Hamama Giren Terler

23 yasima kadar hic Turk hamamina gitmedim. O yaz, Baris ile Istanbul’u kesfetme gezileri yapiyorduk.  Hamam deyince aklimiza Tarihi Galatasaray Hamami’na gitmek geldi.  Birkac kisi toplandik, cantamiza temiz kiyafet, tarak, jole, deodorant gibi muhim malzemeleri koyduk ve hamama pur-i pak olmaya gittik.  Giriste bir miktar ayakbasti parasi aldilar.  Kasanin yaninda cesitli ulkelerin paralariyla fiyatlari gorunce, turistik bir vaziyete maruz kalabilecegimizi dusunduk.  Avluda ayakkabilarimizi cikarirken birer oda anahtari verdiler.   Minik sus havuzunun etrafinda sehpahalara oturup takunyalari giydik.  Sakada sukada merdivenlerden cikip odamizi bulduk.  Oda buyukce bir kabin gibiydi.  Doktor muayene yataklarina benzeyen yuksek bir yatak, ayna ve bir dolap vardi.  Verdikleri kirmizi-gri ekoseli pestemali belimize doladik.  Ben maalesef 8 numara miyop, 1.5 numara astigmat gozlerimi duzelten gozluklerimden ayrildim ve yari kor, arkadaslarimi andiran bulanik seyleri izlemeye basladim.

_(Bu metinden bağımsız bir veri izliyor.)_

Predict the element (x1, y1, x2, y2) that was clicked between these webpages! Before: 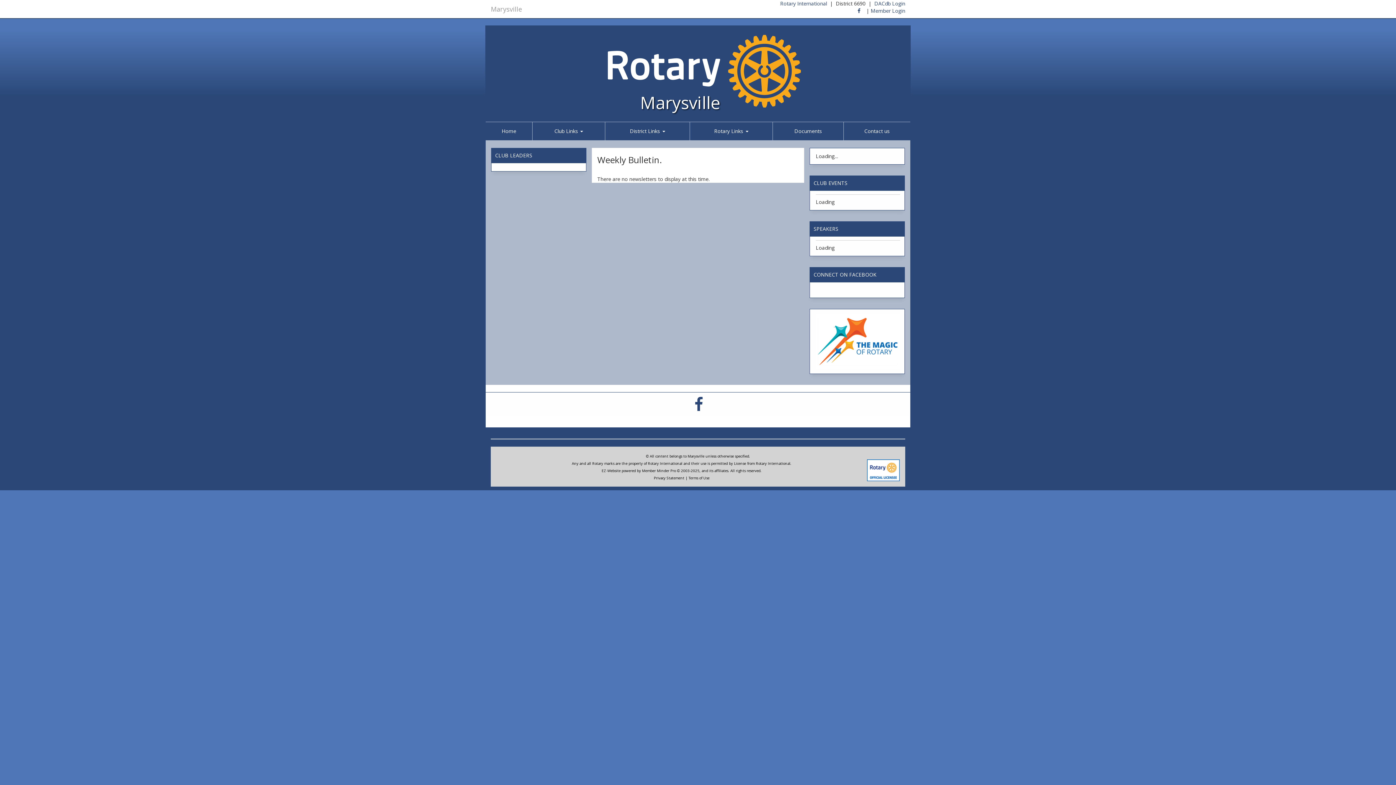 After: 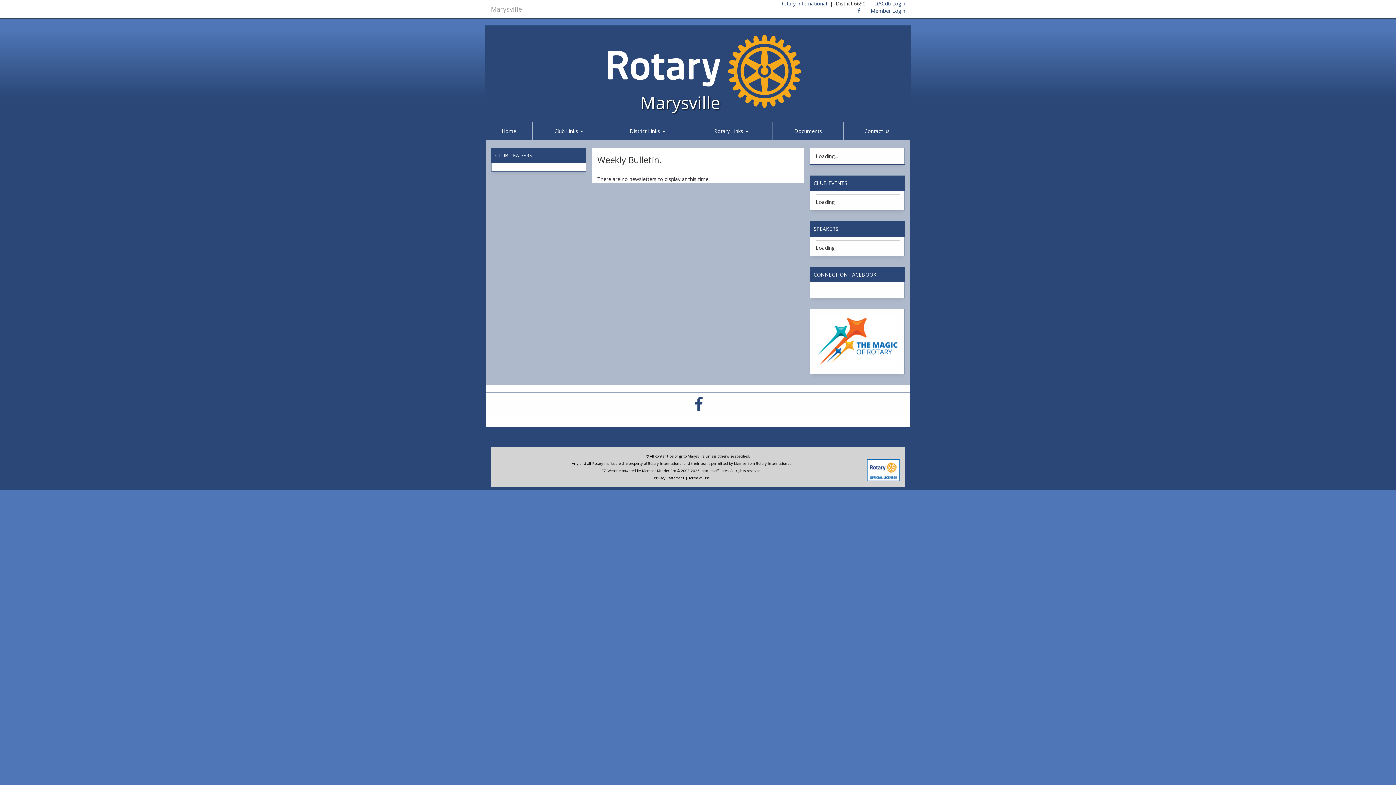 Action: label: Privacy Statement bbox: (654, 475, 684, 480)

Yurumekten uclari asinmis gri-beyaz mermer, spiral merdivenleri dikkatlice indik (takunyalarla yurumek zormus meger).  Dus kismindan gectik ve gobektasinin oldugu genis odaya geldik.  Gobektasinin ustune yatanlarin sirti kavrulmasin diye kece gibi birsey sermislerdi.  Onun ustune yattik ve muhabbete basladik.  Tavandaki kubbenin minik deliklerinden insana bulundugumuz yuzyili unutturan isik huzmeleri suzuluyor, buharla karisip kayboluyorlardi.  Fakat maalesef etraf olmasi gerekenin tersine sabundan cok ter kokuyordu.  Gobektasinin ustunde hareme yeni alinmis bir grup yabanci cariye gibi, acemi hamamcilar olarak kumelenmistik.  Hamamin devamli hamamcilari ise sakin sakin dinlenmekte, derin bir konsantrasyonla burunlarini karistirarak (umuyorduk ki) gunun olaylarini dusunmektelerdi.  Ulvi sessizlik Tophane’deki nargile kahvesini andiriyordu.   Ortadogunun sert bakisli erkekleri nedense hamam, nargile kahvesi gibi saf erkek mekanlarinda insani uyusturan ve dinlendiren aktivitelerde bulunurken, isin icine kadin kismi girince hareketlenip neseleniyorlardi.  Biz de muhabbet esnasinda Ortadogunun sert bakisli erkekleri gibi hamam cikisi nargile kahvesine gitmeye karar verdik.

Biraz sonra kendilerine kulturlerinde cocukken sikica tembihlendigi uzere etrafin genel sukunetini bozan bir grup Italyan turistle konusmaya basladik.  Sessiz ve sakin Osmanli erkeklerinin muhitinde kendi copluklerindeymis gibi hareket ediyorlardi.  Turk hosgorusu ile turisttir, olur boyle hatalar deyip konusmaya basladik.  Hamam adabini bizden daha iyi biliyorlardi. (Not: bu olaylar gerceklesirken Turk-Italyan ortak yapimi Hamam filmi henuz cekilmemisti.) Cehaletimizi aciklamak icin, “Biz Turkuz, ama Amerika’da oturuyoruz, ondan pek bilmeyiz bu isleri” demek zorunda kaldik.  Adamlar sagolsunlar genel proseduru acikladilar.  Surda otur, burda terle, orda kendini tellaklarin usta ellerine birak falan gibi.  Kendilerine mutesekkir kaldik.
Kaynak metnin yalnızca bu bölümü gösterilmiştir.